● What to do
Rewrite everything from the line containing "Given: Click the 600 mark on the ruler" down to the end of the records, swapping "hourglass wait icon" for "loading spinner" and keeping all else the same. Omit the pictures from your version.

Records of where items appear
________________________________________

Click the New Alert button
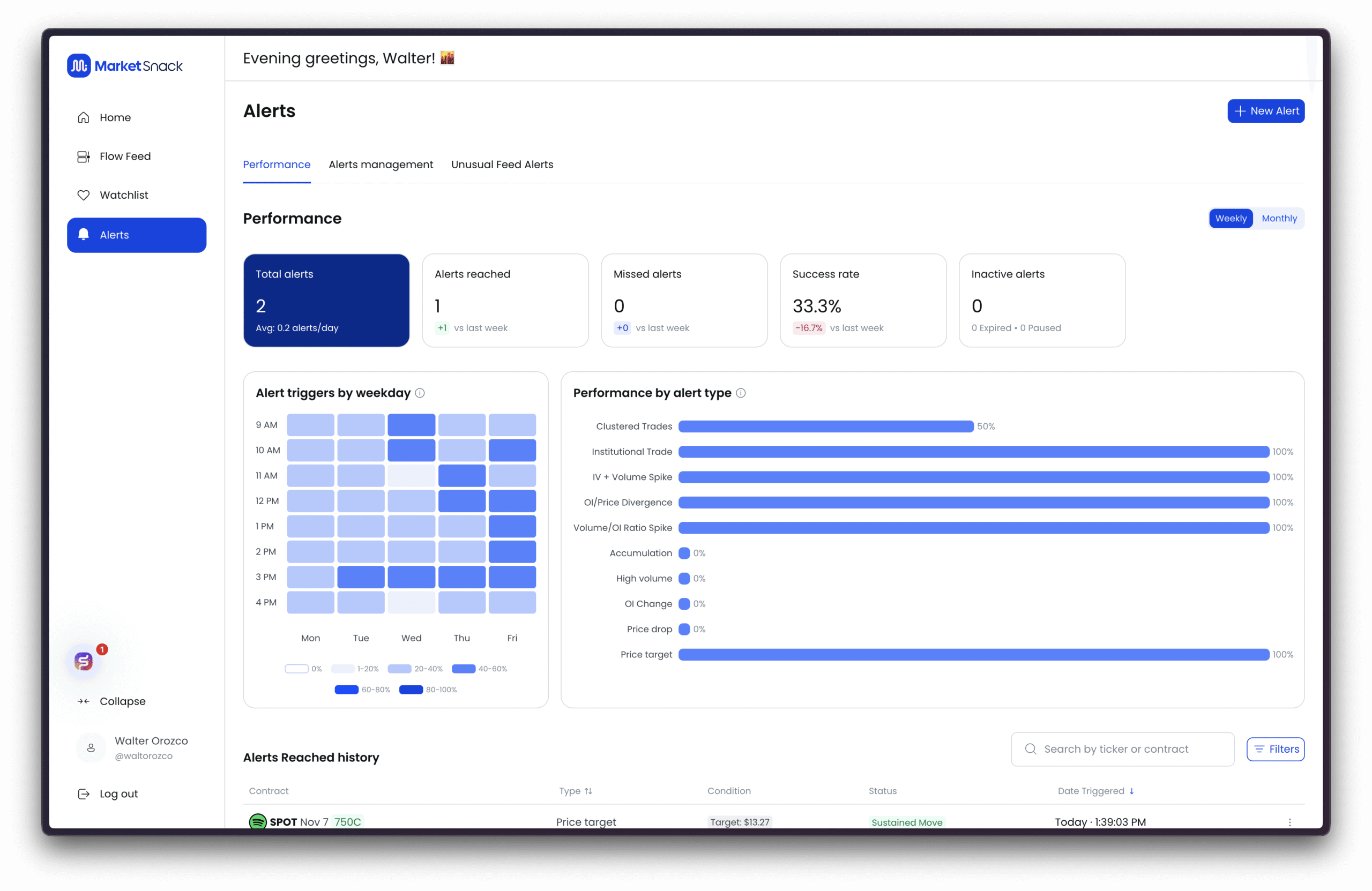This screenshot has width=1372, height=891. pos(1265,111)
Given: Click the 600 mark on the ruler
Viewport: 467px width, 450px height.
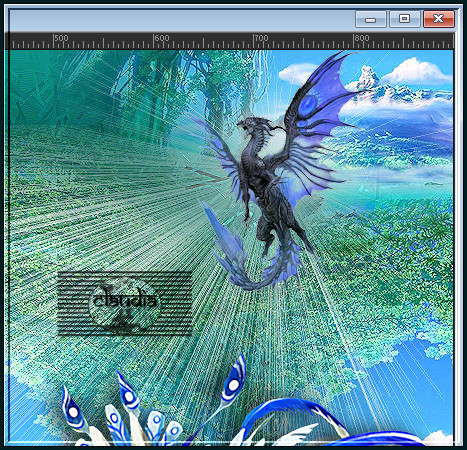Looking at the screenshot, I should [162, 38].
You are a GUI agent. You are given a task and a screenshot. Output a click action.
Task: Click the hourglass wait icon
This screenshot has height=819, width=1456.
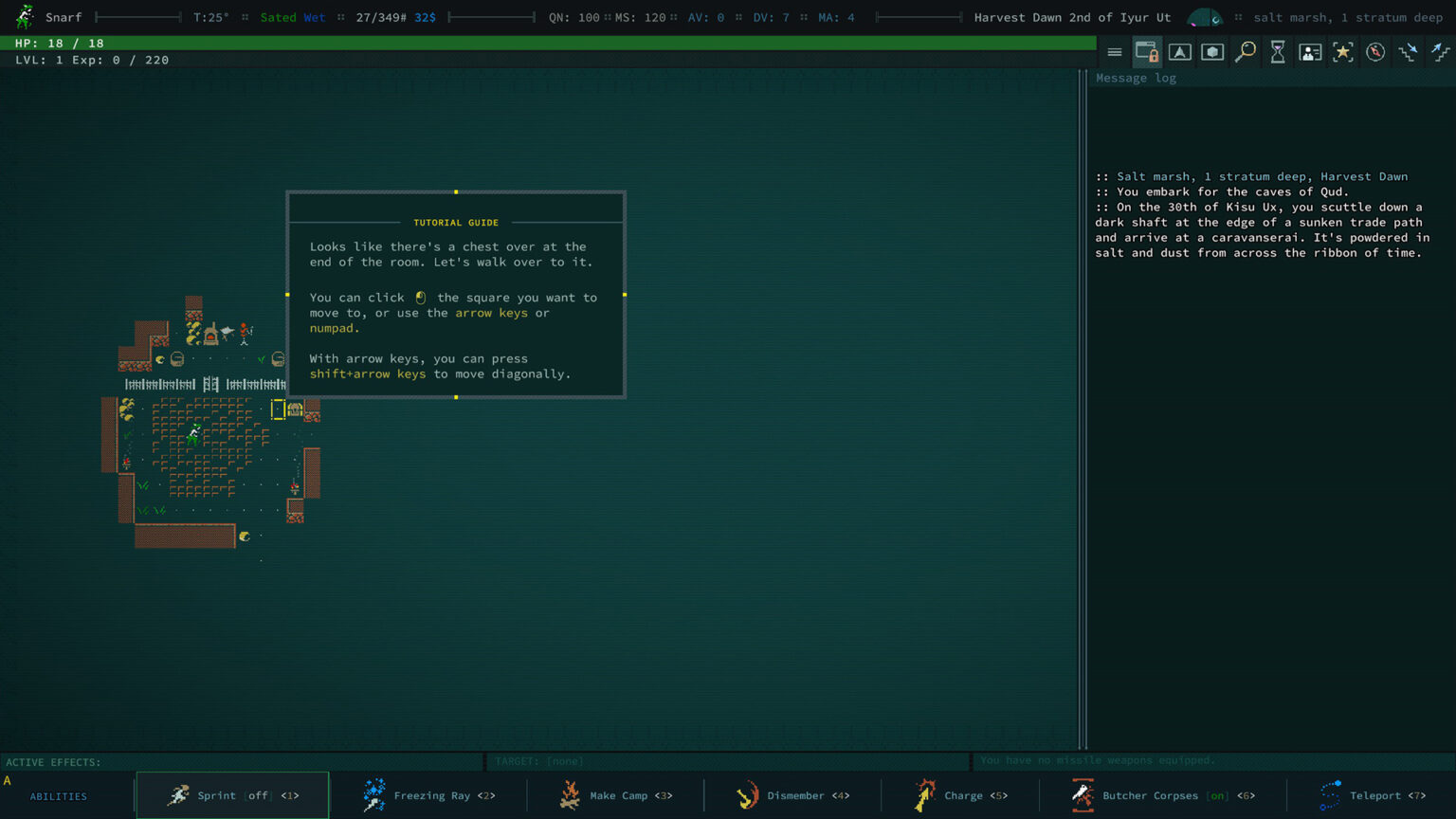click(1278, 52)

________________________________________

● Task result
Given: Click the 600 mark on the ruler
Viewport: 467px width, 450px height.
Looking at the screenshot, I should [162, 38].
You are a GUI agent. You are given a task and a screenshot. Output a click action.
Task: Click the loading spinner
This screenshot has height=819, width=1456.
click(1278, 52)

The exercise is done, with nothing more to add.